Deploying Elasticsearch with Terraform to a virtual machine in Microsoft Azure

TL;DR

In case you want to go through the files yourself, you can find them in this GitHub repository. Everything you need can be found in the Terraform folder. Except for the GitHub Actions pipeline files, of course. Just be careful that it also includes code for deploying an Azure Function, which you might not be looking after.

Pre-requisites

This article assumes that you are familiar with provisioning infrastructures in Azure with Terraform. Also, we are picking up from where we left off in a previous article, so if you feel like any explanation is missing, you might want to take a look there.

Analyzing the Terraform file

Providers

We begin by adding the following 2 new providers, random and azapi. We won’t cover their functionality right now, as they will be used when generating the SSH key in a later step.

    random = {
      source  = "hashicorp/random"
      version = "~>3.0"
    }
    azapi = {
      source  = "azure/azapi"
      version = "~>1.5"
    }

Networking

We begin by providing a network for our soon-to-be-created Virtual Machine (VM). If you are familiar with networking, the properties should be pretty intuitive for you. If you are not, don’t worry too much about it right now, unless you are planning on deploying this for production, of course.

resource "azurerm_virtual_network" "network" {
  name                = "${var.prefix}network"
  address_space       = ["10.0.0.0/16"]
  location            = azurerm_resource_group.rg.location
  resource_group_name = azurerm_resource_group.rg.name
}

resource "azurerm_subnet" "subnet" {
  name                 = "internal"
  resource_group_name  = azurerm_resource_group.rg.name
  virtual_network_name = azurerm_virtual_network.network.name
  address_prefixes     = ["10.0.2.0/24"]
}

Next, we are defining a public IP address for it. We went for a public one so we can easily enable SSH access to it. If you are planning for the VM to be only accessed within Azure, then you can possibly skip this resource. The “allocation_method” key defines how the IP address will be allocated, and it accepts either “Static” or “Dynamic”. If you are unsure about what these values are, take a look here.

resource "azurerm_public_ip" "publicip" {
  name                = "${var.prefix}public-ip"
  location            = azurerm_resource_group.rg.location
  resource_group_name = azurerm_resource_group.rg.name
  allocation_method   = "Dynamic"
}

Now we will define the network security group (NSG), which is somewhat similar to a firewall, as you can check in this extensive comparison. In our case, we are deploying it so we can allow access to port 22, used for SSH access. Note that we are allowing any source address here, which should not be the case for production scenarios, unless you are trying to bait hackers or something.

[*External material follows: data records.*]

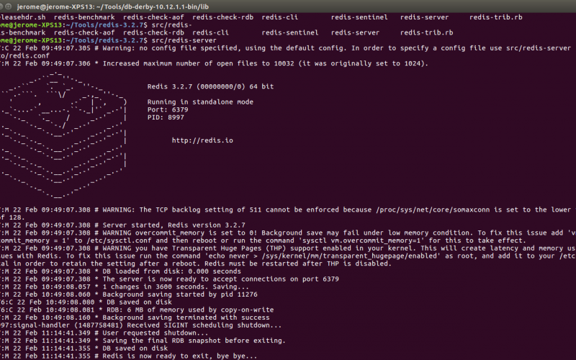This screenshot has height=360, width=576.
Task: Click the Redis ASCII art cube logo
Action: (x=63, y=135)

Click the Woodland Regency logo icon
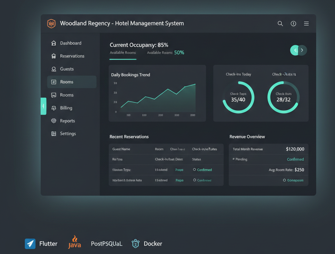[x=51, y=24]
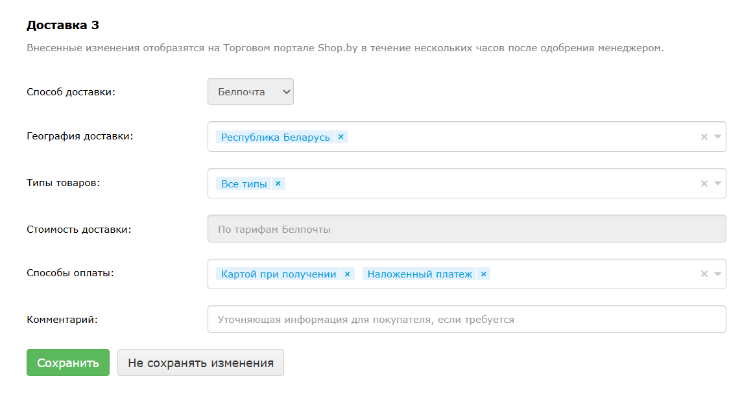Remove the Картой при получении payment tag
753x415 pixels.
click(x=347, y=274)
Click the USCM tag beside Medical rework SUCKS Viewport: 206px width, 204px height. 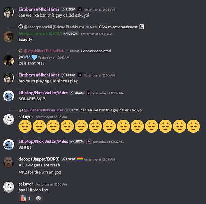[x=71, y=33]
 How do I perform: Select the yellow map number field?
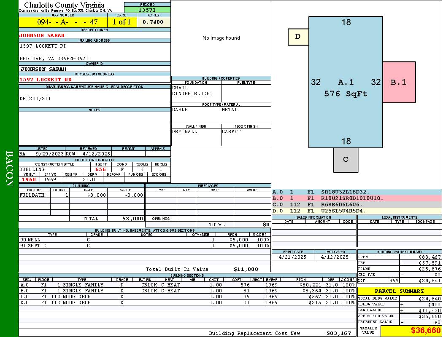(x=63, y=22)
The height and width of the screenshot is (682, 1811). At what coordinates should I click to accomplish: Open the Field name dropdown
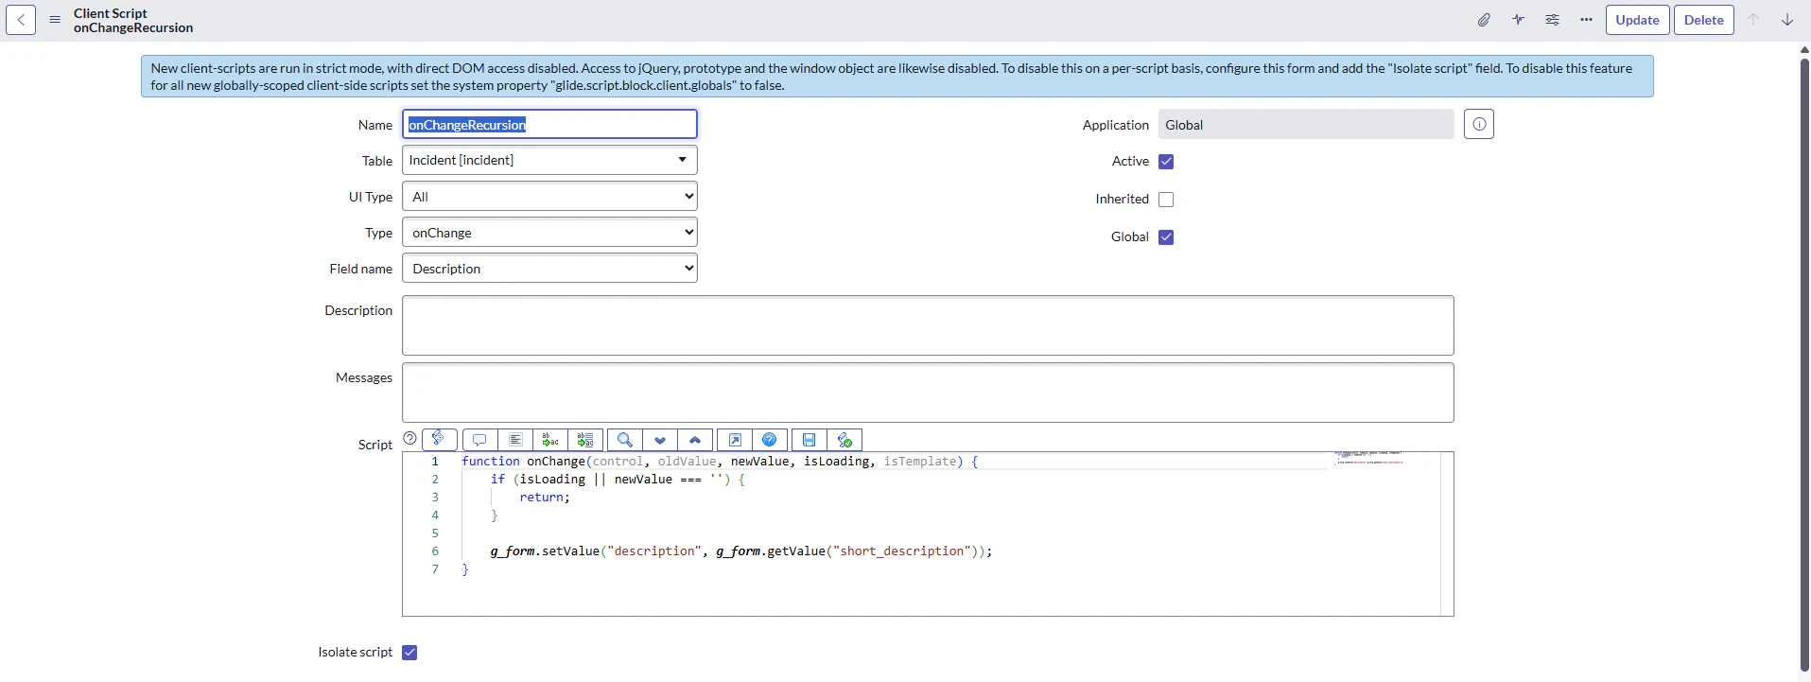click(x=549, y=269)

resource "azurerm_network_security_group" "nsg" {
  name                = "nsg"
  location            = azurerm_resource_group.rg.location
  resource_group_name = azurerm_resource_group.rg.name

  security_rule {
    name                       = "SSH"
    priority                   = 1001
    direction                  = "Inbound"
    access                     = "Allow"
    protocol                   = "Tcp"
    source_port_range          = "*"
    destination_port_range     = "22"
    source_address_prefix      = "*"
    destination_address_prefix = "*"
  }
}

Moving on, we will create a network interface (NIC), that enables our VM to communicate with the internet, Azure, and on-premises resources. Inside the “ip_configuration” configuration, we are dynamically allocating our private IP address, but using the public IP address we provided earlier.

Then we create an azurerm_network_interface_security_group_association so our NIC can benefit from the NSG we provided earlier.

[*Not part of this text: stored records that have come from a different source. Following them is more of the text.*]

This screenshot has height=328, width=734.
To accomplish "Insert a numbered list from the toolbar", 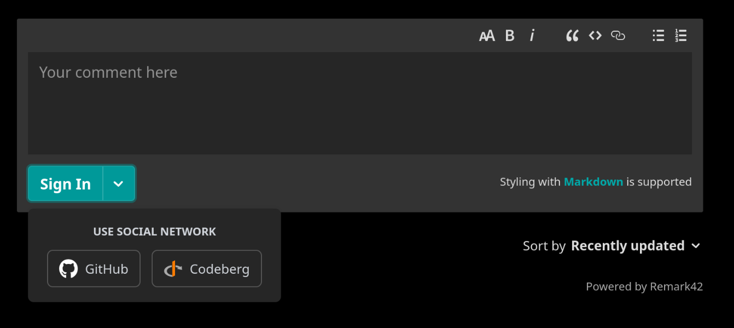I will click(681, 36).
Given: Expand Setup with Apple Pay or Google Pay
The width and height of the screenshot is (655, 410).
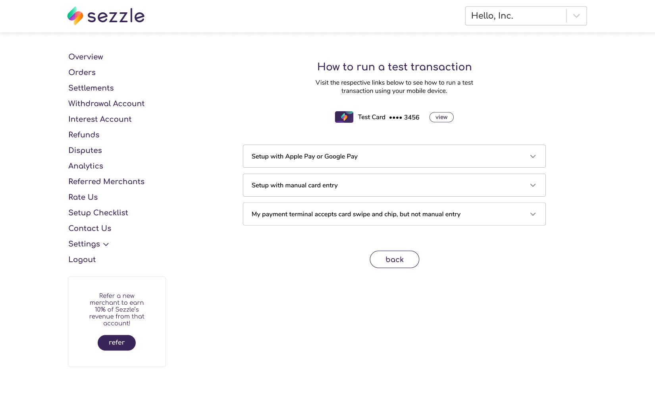Looking at the screenshot, I should 394,156.
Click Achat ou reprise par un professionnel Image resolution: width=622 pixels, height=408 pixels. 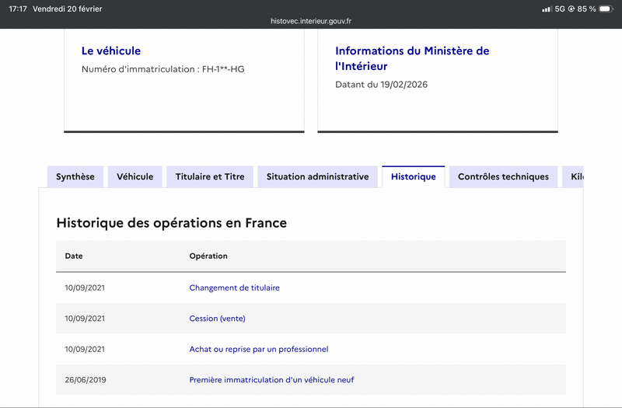[259, 350]
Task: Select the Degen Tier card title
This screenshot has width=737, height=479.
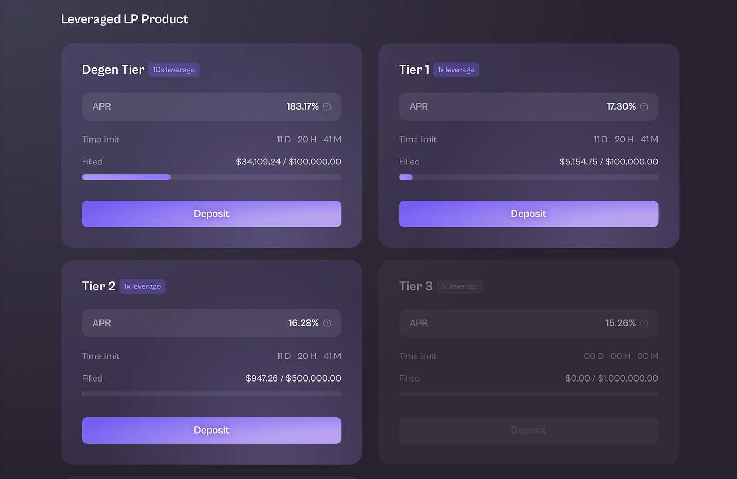Action: pyautogui.click(x=113, y=69)
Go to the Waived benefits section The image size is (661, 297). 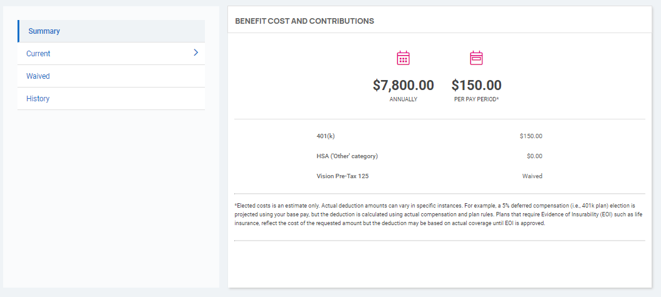pyautogui.click(x=111, y=76)
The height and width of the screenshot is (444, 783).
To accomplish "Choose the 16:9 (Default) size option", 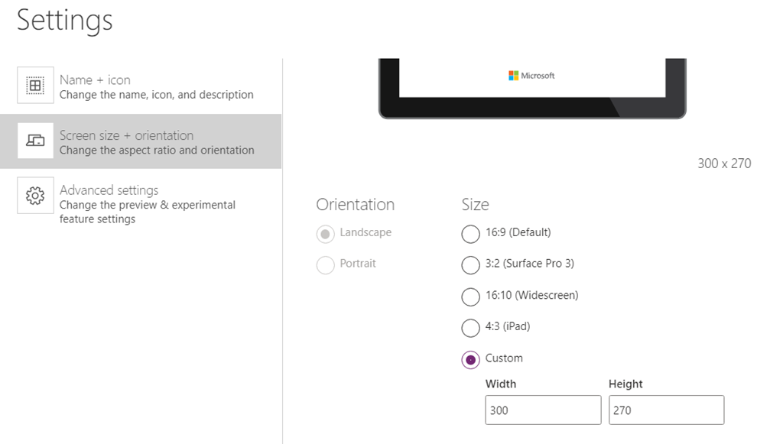I will click(x=470, y=234).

resource "azurerm_network_interface" "nic" {
  name                = "${var.prefix}nic"
  location            = azurerm_resource_group.rg.location
  resource_group_name = azurerm_resource_group.rg.name

  ip_configuration {
    name                          = "configuration"
    subnet_id                     = azurerm_subnet.subnet.id
    private_ip_address_allocation = "Dynamic"
    public_ip_address_id          = azurerm_public_ip.publicip.id
  }
}

resource "azurerm_network_interface_security_group_association" "nicnsg" {
  network_interface_id      = azurerm_network_interface.nic.id
  network_security_group_id = azurerm_network_security_group.nsg.id
}

Generating an SSH key

Here we generate a random SSH key to connect to our VM. We begin by providing a random_pet resource, in order to generate a unique identifier for the SSH key. Then with the use of the “azapi_resource” and “azapi_resource_action” resources, we can easily generate the SSH key. We are also defining an output for it, in case we want to store or do something with the SSH key, but that’s not obligatory.

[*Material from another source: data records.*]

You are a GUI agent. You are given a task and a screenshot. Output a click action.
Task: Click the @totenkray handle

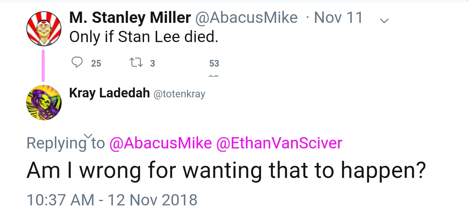[x=179, y=94]
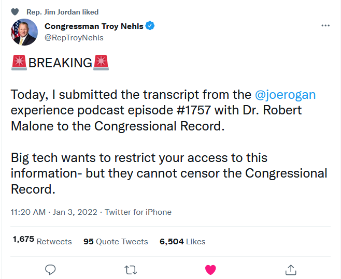Click the small heart liked-by icon
The height and width of the screenshot is (279, 341).
point(16,12)
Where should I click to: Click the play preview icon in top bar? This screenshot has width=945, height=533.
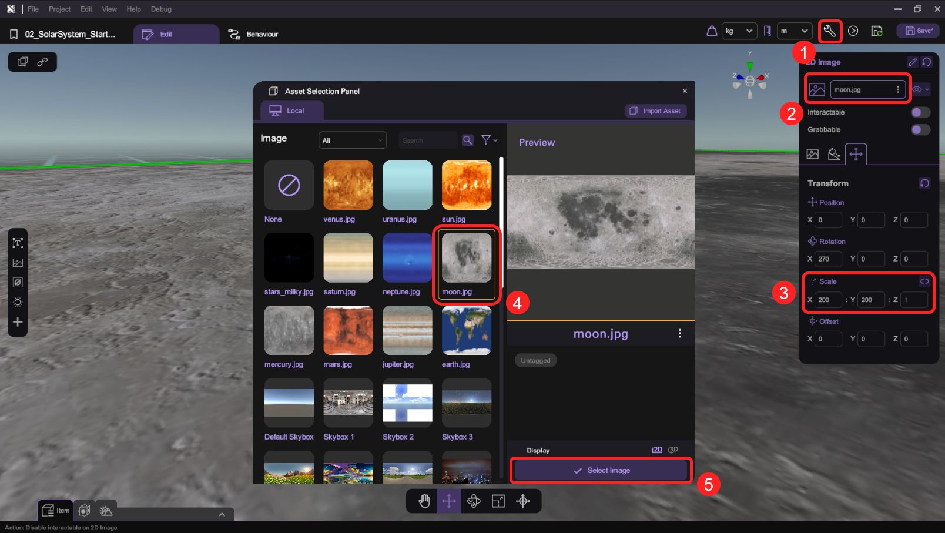click(x=853, y=31)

resource "random_pet" "ssh_key_name" {
  prefix    = "ssh"
  separator = ""
}

resource "azapi_resource" "ssh_public_key" {
  type      = "Microsoft.Compute/sshPublicKeys@2022-11-01"
  name      = random_pet.ssh_key_name.id
  location  = azurerm_resource_group.rg.location
  parent_id = azurerm_resource_group.rg.id
}

resource "azapi_resource_action" "ssh_public_key_gen" {
  type        = "Microsoft.Compute/sshPublicKeys@2022-11-01"
  resource_id = azapi_resource.ssh_public_key.id
  action      = "generateKeyPair"
  method      = "POST"

  response_export_values = ["publicKey", "privateKey"]
}

output "key_data" {
  value = jsondecode(azapi_resource_action.ssh_public_key_gen.output).publicKey
}

Providing the Linux virtual machine

Finally, we shall write the terraform code which shall create our VM. The “admin_username” defines, as you can guess, the username of the default local administrator. “size” defines a bunch of configurations, such as CPU and RAM. You can find more about them here, as the list can be huge and complex.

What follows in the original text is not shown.